NASHVILLE, TN — Representative Mike Curcio (R,Dickson) repeatedly and mistakenly cited a 2001 National Institute of Justice (NIJ) article when he spoke last week to the House Subcommittee on Criminal Justice and urged them to cut the heart out of Nashville’s Community Oversight Board. 

“The standards bill that you have before you was brought out of observed best practices by

A graph from a Department of Justice 2018 report, Civilian Oversight of the Police in Major Cities, shows a wide range of COB powers in 41 U.S. cities.

the National Institute of Justice that has studied such Community Oversight Boards across the country to find out what makes the boards work best,” Curcio said.

The 167-page NIJ article does not list best practices or even discuss them as such. It examines COBs in several American cities but takes a “no one size fits all” approach. It describes various kinds of COBs, their structures, authority, problems of trust between police and communities and very clearly advises that cities have to decide what works best for them when creating a COB.

Members of the National Association of Civilian Oversight of Law Enforcement (NACOLE) represent 146 jurisdictions. Forty-six of them are also members of the Major Cities Chiefs Association (MCCA).

A 2018 article sponsored by the DOJ’s Office of Community Oriented Policing Services (COPS) surveyed MCCA members about their COBs. They identified three types: investigation-focused model, review-focused model (16), and auditor/monitor model (4). Twelve reported “other” meaning a hybrid or two separate bodies with oversight authority.

Of 41 MCCA agencies, two reported their COBs had all authorities (see graph), while 39 reported limited COB authority. Twenty-six reviewed discipline and independently investigated complaints and 25 heard citizen appeals. Only 4 COBs had the authority to impose discipline.  

Half had the power to investigate use of force complaints and to subpoena records. Seventeen of 41 could subpoena witnesses. A July 2017 Gallup Poll found Black respondents’ confidence in law enforcement was only 30 percent, Hispanic respondents’ was 45 percent, and White respondents’ was 61 percent. Clearly race matters and clearly there is no general consensus on what constitutes “best practice” when it comes to COBs. But there is good reason why most Americans favor them. 

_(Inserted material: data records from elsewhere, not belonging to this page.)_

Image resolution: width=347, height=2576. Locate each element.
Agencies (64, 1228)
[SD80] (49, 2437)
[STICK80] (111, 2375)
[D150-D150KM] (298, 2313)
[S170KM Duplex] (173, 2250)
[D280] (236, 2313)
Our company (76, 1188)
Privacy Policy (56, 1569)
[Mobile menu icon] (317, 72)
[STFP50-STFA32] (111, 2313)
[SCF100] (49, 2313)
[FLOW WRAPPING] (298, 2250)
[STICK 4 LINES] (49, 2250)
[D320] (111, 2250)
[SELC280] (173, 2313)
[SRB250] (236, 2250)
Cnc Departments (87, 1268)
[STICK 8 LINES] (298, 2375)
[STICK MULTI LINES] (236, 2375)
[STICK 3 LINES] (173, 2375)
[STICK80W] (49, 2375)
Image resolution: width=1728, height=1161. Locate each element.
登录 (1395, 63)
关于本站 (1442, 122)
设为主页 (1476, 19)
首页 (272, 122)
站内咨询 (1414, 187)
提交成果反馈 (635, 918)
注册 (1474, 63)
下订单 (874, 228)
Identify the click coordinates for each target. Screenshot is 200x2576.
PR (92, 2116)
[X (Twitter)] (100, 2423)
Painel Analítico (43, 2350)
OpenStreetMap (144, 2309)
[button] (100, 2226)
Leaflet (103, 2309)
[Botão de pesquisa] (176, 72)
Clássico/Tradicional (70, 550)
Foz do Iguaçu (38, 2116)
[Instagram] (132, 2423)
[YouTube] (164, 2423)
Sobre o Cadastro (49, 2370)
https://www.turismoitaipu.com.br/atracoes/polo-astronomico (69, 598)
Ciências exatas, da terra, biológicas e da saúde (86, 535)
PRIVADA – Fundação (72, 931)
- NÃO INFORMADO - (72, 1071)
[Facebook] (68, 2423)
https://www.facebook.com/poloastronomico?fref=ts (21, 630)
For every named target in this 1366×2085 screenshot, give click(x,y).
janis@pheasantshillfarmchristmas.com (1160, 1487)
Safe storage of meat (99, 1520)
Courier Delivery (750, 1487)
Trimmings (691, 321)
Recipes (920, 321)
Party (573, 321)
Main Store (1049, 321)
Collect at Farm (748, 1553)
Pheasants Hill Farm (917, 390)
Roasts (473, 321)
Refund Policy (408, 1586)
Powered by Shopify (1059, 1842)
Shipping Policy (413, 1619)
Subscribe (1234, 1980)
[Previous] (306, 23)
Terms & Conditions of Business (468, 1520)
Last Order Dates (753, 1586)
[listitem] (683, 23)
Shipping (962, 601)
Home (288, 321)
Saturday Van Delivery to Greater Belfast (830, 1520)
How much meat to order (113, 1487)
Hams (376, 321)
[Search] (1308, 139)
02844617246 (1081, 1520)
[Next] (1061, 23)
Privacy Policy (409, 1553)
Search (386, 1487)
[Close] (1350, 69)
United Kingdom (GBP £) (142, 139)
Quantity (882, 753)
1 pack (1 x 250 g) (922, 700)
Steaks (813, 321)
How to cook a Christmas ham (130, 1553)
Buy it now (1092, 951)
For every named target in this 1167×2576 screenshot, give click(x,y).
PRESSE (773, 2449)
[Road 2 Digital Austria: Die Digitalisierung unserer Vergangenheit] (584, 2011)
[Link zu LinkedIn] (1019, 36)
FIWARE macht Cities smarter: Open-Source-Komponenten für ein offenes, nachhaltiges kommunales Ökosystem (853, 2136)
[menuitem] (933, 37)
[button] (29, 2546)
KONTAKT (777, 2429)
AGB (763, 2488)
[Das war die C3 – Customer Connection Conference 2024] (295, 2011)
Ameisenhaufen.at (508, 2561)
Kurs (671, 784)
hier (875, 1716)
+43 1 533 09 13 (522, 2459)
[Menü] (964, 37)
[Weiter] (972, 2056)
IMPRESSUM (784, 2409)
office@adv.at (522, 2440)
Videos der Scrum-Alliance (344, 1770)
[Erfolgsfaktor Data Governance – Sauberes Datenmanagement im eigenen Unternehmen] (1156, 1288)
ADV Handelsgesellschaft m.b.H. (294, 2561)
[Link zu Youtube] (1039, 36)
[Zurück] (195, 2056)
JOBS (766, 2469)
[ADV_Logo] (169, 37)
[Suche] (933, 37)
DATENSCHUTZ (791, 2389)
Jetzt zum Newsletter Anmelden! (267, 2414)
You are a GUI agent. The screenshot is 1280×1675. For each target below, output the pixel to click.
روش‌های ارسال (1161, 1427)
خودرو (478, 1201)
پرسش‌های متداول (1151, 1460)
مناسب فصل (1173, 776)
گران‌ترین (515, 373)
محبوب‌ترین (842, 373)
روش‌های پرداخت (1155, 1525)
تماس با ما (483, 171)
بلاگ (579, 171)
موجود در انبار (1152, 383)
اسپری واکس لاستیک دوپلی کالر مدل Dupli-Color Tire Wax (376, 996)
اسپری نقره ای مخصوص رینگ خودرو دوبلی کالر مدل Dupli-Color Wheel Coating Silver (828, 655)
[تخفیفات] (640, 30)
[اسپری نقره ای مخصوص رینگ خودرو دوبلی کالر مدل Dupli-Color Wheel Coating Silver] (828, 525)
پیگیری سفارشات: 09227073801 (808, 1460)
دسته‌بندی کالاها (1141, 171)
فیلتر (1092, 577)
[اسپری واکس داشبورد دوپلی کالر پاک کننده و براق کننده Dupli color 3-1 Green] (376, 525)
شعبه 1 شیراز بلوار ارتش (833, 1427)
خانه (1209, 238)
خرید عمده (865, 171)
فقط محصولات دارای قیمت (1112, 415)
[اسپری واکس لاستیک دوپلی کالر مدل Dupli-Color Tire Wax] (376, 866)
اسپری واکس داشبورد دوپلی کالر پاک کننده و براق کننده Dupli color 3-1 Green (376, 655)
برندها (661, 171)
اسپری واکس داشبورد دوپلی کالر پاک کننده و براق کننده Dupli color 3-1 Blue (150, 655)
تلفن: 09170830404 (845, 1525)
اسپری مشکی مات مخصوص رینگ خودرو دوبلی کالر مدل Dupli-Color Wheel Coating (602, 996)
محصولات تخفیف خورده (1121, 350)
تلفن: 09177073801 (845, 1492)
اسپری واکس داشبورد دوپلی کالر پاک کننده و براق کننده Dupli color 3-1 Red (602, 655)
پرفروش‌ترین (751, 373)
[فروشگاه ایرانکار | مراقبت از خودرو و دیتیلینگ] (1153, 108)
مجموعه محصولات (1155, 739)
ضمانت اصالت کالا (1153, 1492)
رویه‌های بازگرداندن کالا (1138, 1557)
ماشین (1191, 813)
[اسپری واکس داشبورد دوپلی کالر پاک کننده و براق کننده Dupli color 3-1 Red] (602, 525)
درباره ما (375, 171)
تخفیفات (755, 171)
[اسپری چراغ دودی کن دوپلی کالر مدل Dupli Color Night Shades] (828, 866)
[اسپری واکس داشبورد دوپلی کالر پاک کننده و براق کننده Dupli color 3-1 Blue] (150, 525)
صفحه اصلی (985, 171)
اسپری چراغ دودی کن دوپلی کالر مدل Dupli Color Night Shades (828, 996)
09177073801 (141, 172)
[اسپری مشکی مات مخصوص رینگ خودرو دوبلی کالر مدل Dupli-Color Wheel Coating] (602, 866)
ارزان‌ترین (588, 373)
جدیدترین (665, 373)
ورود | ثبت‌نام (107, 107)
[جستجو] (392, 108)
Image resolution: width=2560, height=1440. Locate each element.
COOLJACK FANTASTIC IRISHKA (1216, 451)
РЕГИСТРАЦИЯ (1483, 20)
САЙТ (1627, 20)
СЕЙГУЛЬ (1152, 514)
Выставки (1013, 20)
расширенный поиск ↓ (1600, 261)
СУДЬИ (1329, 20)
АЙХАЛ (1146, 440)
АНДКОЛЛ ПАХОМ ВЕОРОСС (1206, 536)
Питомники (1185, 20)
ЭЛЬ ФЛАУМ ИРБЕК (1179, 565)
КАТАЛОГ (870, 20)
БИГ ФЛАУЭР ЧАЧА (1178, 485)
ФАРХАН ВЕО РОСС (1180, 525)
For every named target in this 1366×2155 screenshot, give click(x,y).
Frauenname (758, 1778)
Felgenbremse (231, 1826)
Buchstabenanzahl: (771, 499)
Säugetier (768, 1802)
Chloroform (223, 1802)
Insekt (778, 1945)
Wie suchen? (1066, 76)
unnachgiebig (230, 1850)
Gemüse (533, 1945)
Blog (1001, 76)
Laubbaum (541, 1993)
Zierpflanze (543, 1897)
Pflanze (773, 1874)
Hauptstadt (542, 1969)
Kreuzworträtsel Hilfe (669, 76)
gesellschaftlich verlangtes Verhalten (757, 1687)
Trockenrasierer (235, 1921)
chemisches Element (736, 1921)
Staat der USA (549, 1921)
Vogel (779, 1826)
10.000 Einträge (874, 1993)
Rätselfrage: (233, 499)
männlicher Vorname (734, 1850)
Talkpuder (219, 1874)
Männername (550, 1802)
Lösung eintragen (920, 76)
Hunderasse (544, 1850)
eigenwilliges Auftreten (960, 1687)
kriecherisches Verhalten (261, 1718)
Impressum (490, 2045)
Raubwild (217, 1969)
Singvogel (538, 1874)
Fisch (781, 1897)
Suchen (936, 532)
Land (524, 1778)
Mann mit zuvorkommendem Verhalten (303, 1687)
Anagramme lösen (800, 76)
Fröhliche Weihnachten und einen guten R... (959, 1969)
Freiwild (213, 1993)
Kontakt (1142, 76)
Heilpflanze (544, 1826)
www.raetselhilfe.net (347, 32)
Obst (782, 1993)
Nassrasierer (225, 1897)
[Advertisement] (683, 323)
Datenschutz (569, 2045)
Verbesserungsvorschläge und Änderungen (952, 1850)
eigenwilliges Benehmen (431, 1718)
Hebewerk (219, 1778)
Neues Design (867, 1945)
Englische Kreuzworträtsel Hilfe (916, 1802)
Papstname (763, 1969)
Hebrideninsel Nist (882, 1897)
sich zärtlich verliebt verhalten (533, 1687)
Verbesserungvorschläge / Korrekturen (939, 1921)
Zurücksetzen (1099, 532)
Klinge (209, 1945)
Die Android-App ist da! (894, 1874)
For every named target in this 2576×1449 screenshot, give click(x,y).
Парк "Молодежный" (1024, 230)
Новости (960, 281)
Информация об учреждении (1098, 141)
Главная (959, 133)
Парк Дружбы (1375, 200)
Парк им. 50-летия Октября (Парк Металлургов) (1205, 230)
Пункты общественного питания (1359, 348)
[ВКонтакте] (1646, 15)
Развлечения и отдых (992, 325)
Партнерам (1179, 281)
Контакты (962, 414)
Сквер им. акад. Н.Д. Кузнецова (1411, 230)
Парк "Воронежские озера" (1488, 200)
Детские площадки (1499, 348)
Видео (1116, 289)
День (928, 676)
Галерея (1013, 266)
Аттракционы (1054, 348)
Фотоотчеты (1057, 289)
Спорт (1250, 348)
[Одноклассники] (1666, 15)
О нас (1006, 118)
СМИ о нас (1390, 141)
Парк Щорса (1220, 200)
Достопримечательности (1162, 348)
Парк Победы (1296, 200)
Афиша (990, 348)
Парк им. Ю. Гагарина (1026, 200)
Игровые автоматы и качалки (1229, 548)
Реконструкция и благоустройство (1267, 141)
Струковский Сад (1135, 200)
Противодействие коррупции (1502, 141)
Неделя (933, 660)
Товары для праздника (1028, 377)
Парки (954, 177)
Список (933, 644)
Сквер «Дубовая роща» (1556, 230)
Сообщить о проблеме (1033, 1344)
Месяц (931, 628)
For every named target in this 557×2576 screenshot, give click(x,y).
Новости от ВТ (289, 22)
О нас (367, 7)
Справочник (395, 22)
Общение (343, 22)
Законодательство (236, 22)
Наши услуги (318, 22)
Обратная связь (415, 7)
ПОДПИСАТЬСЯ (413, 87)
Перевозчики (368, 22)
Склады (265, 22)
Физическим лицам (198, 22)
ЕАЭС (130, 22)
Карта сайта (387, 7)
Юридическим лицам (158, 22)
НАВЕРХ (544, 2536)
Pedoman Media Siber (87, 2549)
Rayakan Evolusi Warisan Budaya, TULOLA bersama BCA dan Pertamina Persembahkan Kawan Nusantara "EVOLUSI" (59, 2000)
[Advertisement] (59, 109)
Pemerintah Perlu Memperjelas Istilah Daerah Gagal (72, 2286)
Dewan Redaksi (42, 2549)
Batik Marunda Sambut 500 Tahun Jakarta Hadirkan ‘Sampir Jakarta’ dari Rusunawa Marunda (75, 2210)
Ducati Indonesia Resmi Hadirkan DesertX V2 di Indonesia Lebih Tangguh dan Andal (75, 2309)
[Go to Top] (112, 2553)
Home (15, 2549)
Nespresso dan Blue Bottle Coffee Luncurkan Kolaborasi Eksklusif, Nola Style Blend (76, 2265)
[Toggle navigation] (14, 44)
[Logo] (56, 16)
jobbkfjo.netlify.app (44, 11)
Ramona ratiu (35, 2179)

“A 2016 CATO Institute poll found that 46 percent of Americans (including 64 percent of African Americans) say the police are “generally not” held accountable for misconduct, and 79 percent of Americans support outside law enforcement agencies conducting these investigations,” the report said. 

Last November, Nashville voters approved a Metro Charter Amendment establishing a COB by 59 percent to 41 percent. On Tuesday, the Senate Judiciary Committee took up SB 1407, the companion bill to HB 658, approved it, and they will now move to a floor vote in both houses. 

Both versions of the bill would block the COB’s ability to independently investigate complaints against police by stripping its power to subpoena witnesses. The bill actually goes further. It disqualifies four COB members who were picked by the City Council from neighborhoods that are considered economically distressed. The bill gives Metro one year to get rid of them. It does not say what will happen if they don’t. 

The legislation reads in part: “Prohibits a community oversight board from restricting or otherwise limiting membership based upon demographics, economic status, or employment history.” Oversight Now spokesperson Jackie Sims translates that to mean “no poor black folks need apply”.

“I think they want to get rid of members from communities that are disproportionately impacted by law enforcement. They want to get rid of that so they have what they consider respectable middle-class people on the board,” Sims said.